Researchers at UC San Diego recently authored the paper “Large Language Models Pass the Turing Test.” As they describe it, the central question of the Turing Test is testing whether AI is “distinguishable from humans.” Ancient philosophical epistemology debates focused greatly on the idea of indistinguishable “impressions” (sensations) and their conclusions may prove useful in improving the Turing Test, which relies on distinguishability. Of particular interest is the the philosopher Antiochus of Ascalon, whose (entirely lost) writings are preserved in sources such as On Academic Scepticism by Cicero. In this post, I will rely on reasoning put forth by Antiochus to argue that researchers conducting a Turing Test should not seek random pools of research participants (such as UCSD undergrads) but should instead recruit human judges with a lot of familiarity with AI—even going as far as to encourage them to research the subject before the trial or incorporate feedback to become better at their task.

As pointed out here, the Turing Test could plausibly be lackluster if AI was intelligent but not human-like. Discussion of whether the Turing Test is appropriate should occur, but this post is focused on the idea of indistinguishability its implications for conducting real-life Turing Tests.

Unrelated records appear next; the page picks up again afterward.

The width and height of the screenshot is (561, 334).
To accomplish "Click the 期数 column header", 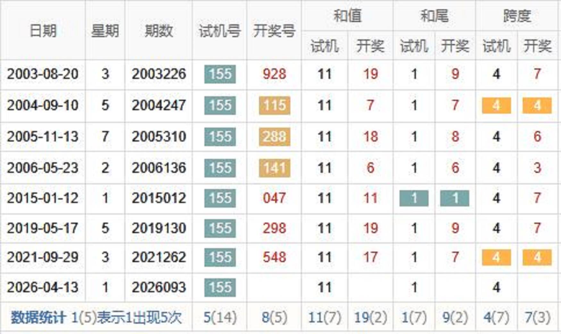I will [x=158, y=31].
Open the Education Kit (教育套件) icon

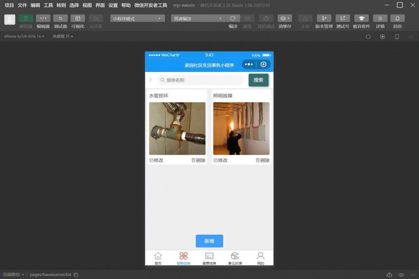click(361, 18)
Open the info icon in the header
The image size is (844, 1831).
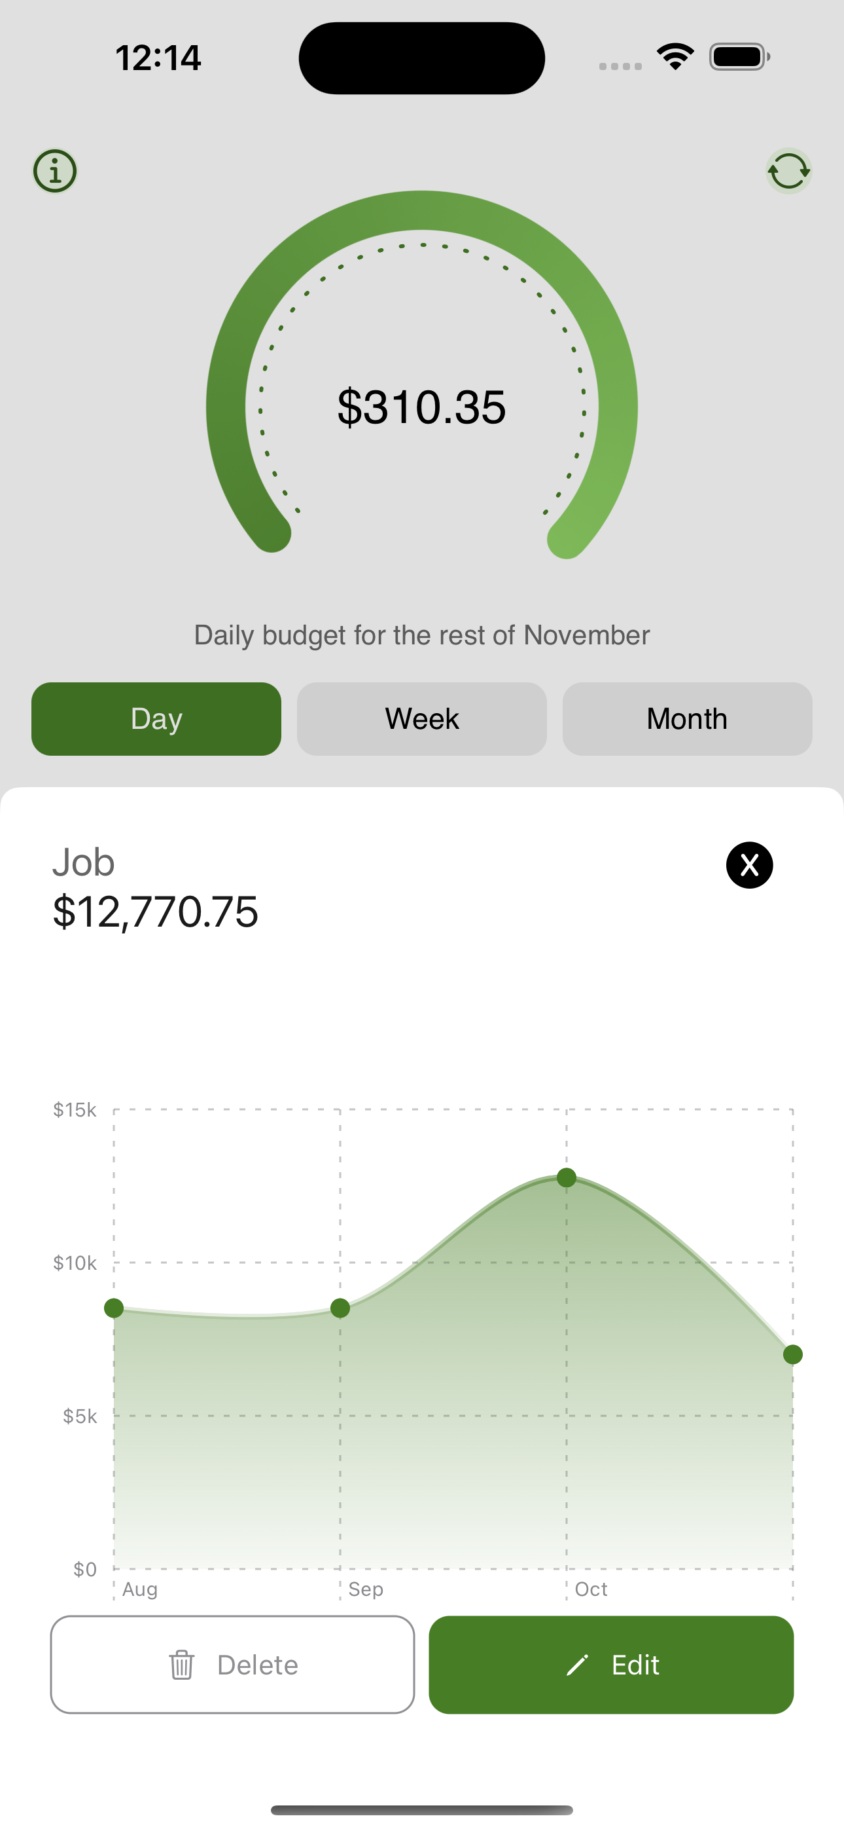(55, 171)
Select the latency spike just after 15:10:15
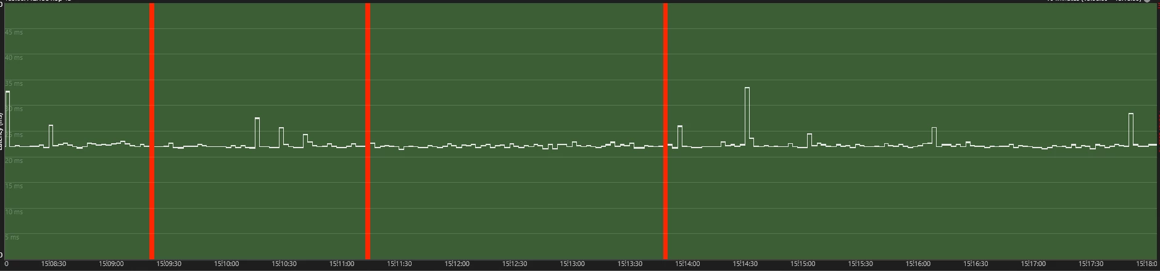This screenshot has height=271, width=1160. coord(257,132)
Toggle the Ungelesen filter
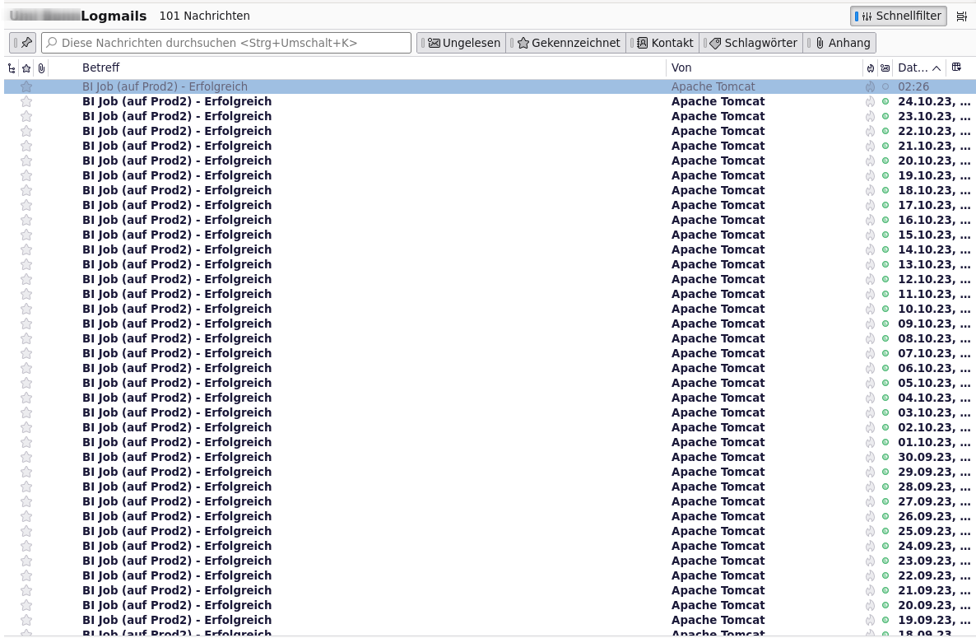This screenshot has width=976, height=638. (461, 43)
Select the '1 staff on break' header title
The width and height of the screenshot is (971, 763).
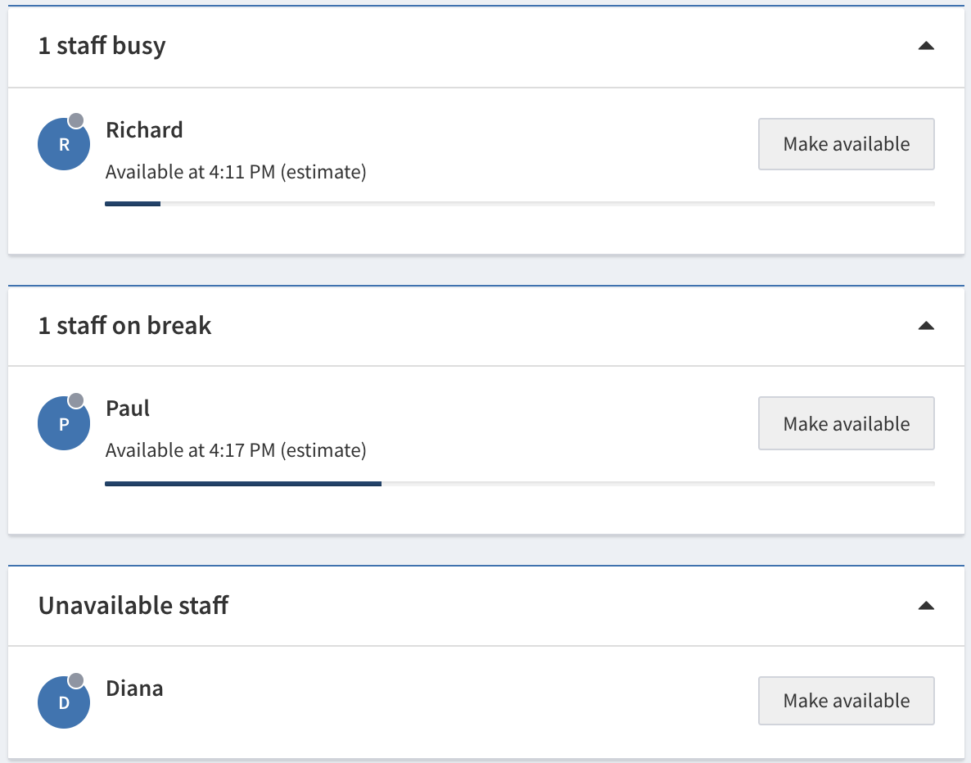click(x=125, y=326)
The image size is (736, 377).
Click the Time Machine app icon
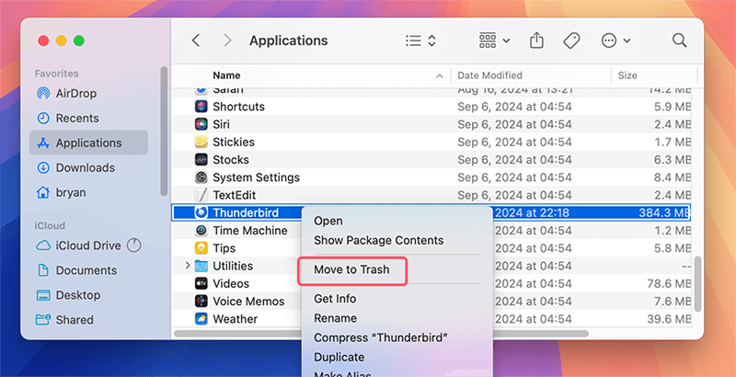[201, 231]
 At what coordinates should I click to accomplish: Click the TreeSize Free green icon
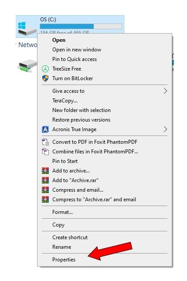coord(45,69)
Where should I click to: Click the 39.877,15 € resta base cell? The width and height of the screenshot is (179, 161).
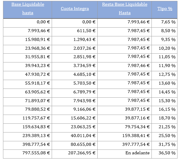click(125, 110)
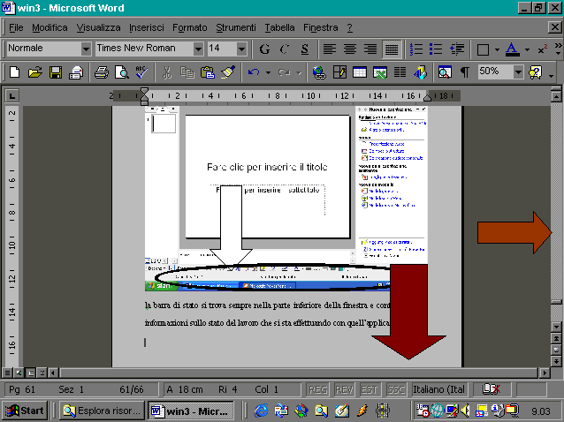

On Academic Scepticism describes a debate between Lucullus, a student of Antiochus, and Cicero, the Skeptic author. Lucullus argues for the possibility of knowledge on the premise that a true impression can always be distinguished from a false one and Cicero contests this point. The example of eggs is brought up by Lucullus, who says that although eggs seem indistinguishable from each other, someone with enough knowledge and familiarity with the subject, in this case chicken farmers, are able to distinguish between them. Cicero responds,

Everything has its own kind, nothing is identical with something else, you say. It’s certainly the Stoic view, and not a particularly credible one, that no strand of hair in the world is just like another, nor any grain of sand. I could refute this view, but I have no desire to put up a fight. It doesn’t matter, for our purposes, whether the objects of our impressions don’t differ at all or can’t be discriminated, even if they do differ. Still, if there can’t be such similarity between people, what about between statues? Are you saying that Lysippus couldn’t have made a hundred Alexanders just like one another, if he used the same bronze, the same process, the same tool, etc.? Tell me what marking you would have used to differentiate them! How about if I stamp a hundred seals into wax of the same type with this ring? Are you really going to be able to find a means of distinguishing them? Or will you need to find a ring-maker like that Delian chicken-farmer you found who could recognize eggs? But you appeal to technical skill even in support of the senses. A painter can see details we can’t; an expert recognizes the song at the first notes of the flute. So what? Doesn’t this tell against you, if we can’t see or hear without complex skills to which few can aspire (at least in this country)?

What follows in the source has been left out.